Have been looking on and off at a problem I've seen for a while now, without massive success. I see intermittant 'white gaps' occuring in xymon results across a number of services, and sometimes at corresponding times, but sometimes not. Most frequently I see this gap for CPU load, and this isn't just specific to one server.
Attached is an example of useres and processes from one client server. There is a corresponding gap for the approx 3AM gap in CPU utilization graphs, memory graphs, actually, all of them I think, and a large 300second spike in clock offset at that time. But, nothing corresponding to the other gaps.
If I look at the xymon server itself, it looks like there was something up at that time too, as xymond incoming messages drops to zero. But, for the rest of the day, it holds at a steady number. But, theres are gaps all over the place in xymonnet runtime, CPU utilization, users and procs, etc.
I seem to recall we did try to tweak some rrd cache value as it cropped up in another post, which I think improved things slightly. But, we are having problems with the platforms that we're trying to monitor, with apparent long NFS pings between boxes.
The xymon server itself is running on a VM box. Has anyone had issues running on VM?

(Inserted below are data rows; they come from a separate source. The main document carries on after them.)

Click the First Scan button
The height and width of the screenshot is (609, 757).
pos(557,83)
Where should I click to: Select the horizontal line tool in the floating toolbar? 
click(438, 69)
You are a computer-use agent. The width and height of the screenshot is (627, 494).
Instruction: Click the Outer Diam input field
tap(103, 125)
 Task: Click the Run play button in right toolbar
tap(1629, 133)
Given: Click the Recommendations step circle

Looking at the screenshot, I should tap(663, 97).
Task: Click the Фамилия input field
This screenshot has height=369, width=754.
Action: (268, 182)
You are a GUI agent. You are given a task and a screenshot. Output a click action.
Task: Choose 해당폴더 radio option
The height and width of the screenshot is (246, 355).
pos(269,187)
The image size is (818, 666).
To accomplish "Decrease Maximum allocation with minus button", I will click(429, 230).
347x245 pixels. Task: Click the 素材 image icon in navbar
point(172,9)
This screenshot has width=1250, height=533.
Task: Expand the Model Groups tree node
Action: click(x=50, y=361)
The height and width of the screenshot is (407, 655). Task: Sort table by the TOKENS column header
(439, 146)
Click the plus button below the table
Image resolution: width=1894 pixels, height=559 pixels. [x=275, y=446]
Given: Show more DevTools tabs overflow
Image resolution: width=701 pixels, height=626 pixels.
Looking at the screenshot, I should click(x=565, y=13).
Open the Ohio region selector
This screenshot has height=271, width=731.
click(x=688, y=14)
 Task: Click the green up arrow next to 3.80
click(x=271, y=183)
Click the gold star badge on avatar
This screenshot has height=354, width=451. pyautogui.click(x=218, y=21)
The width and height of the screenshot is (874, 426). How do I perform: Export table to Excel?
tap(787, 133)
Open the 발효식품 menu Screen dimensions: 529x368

As best I can figure, either we have a xymon config issue, the xymon box itself isn't stable and it dropping data, or we have genuine network / disk write issues..
Any other thoughts?
Cheers!
The information contained in this email and any attached files is confidential and intended solely for the addressee(s). The email may be legally privileged or prohibited from disclosure and unauthorised use. If you are not the named addressee you may not use, copy, or disclose this information to any other person. If you received this message in error please notify the sender immediately and delete it from your system.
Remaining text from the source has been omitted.